> _Passage to read_:
** begin **

Why we are writing about money

Readers may have noticed that we’ve been keeping a watchful eye on money. Mostly a jaundiced eye, I’m afraid. We’re not Forbes or Money magazine. These and similar publications generally deal with money for its own sake -- money per se, as we say. We at NCR, less acquainted with large gobs of the stuff, are more concerned with what money does to real life.

Originally a brilliant invention -- it certainly beats huxtering around potatoes or goatskins or shiny beads as mediums of exchange -- money grew in sophistication as well as in its power over our lives until what was meant to be a means became an end in itself. And a tantalizing end it has become, though still useless for the long haul: Well-worn clichés such as “you can’t take it with you” or “shrouds have no pockets” must mock the daily lives of the truly moneyed.

Anyway, variations on money’s manifestations and uses ebbed and flowed for centuries, culminating only recently in the emergence of capitalism. This conquest over all other ways of doing business was all the sweeter for capitalists because it was seen to defeat communism on the side.

** end **

> _Written problem_:
Answer these about the text on money:
1. Which two magazines does the writer say NCR is not?
2. Which three things does the text name as earlier mediums of exchange that money beats?
3. What recently emerged system does the text name, and what was it seen to defeat?
The material plays no part in this.

> _Collected material_:
** begin **

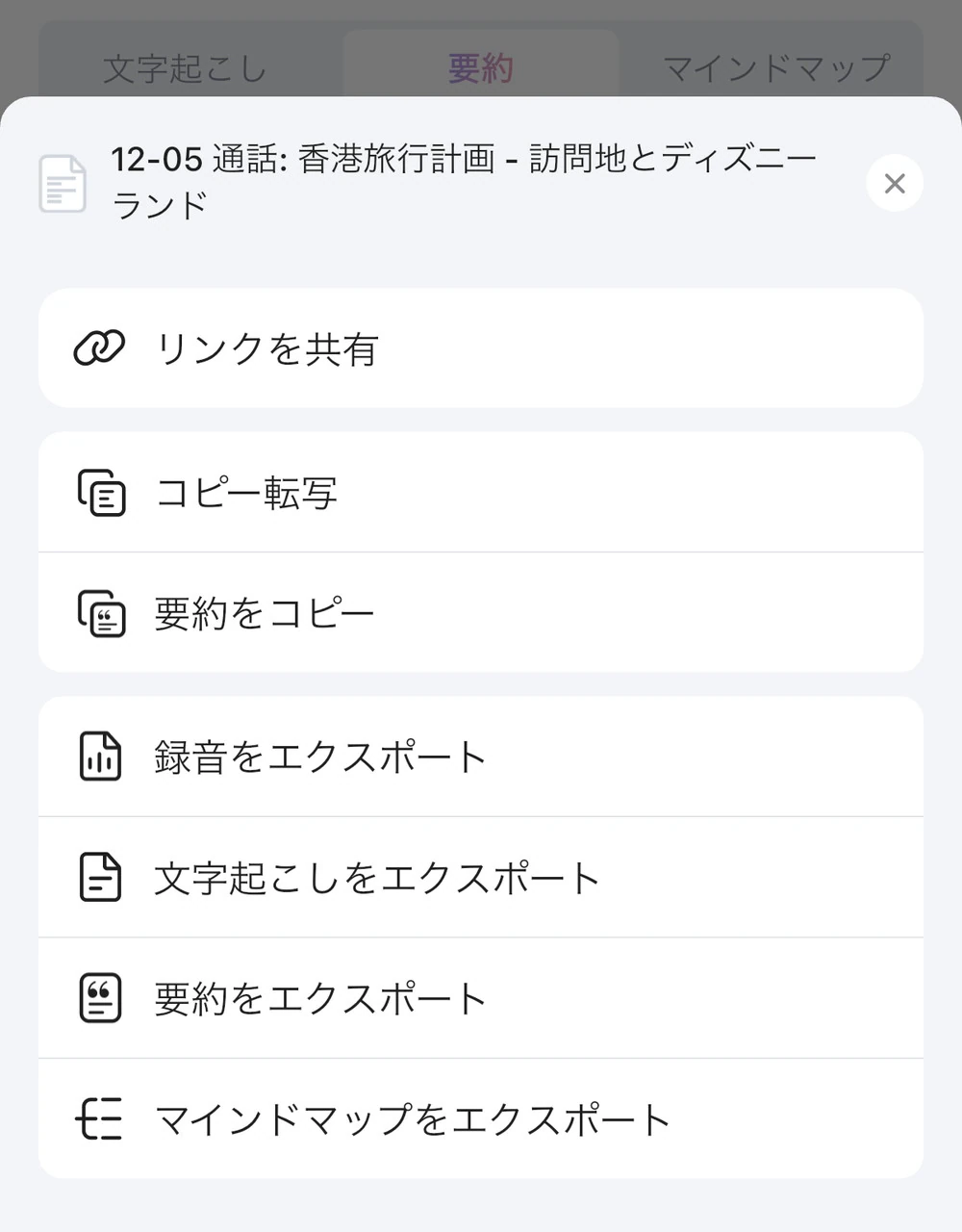The height and width of the screenshot is (1232, 962).
Task: Switch to the 文字起こし tab
Action: [185, 68]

** end **

> _Final answer_:
1. Forbes and Money magazine.
2. Potatoes, goatskins and shiny beads.
3. Capitalism, which was seen to defeat communism.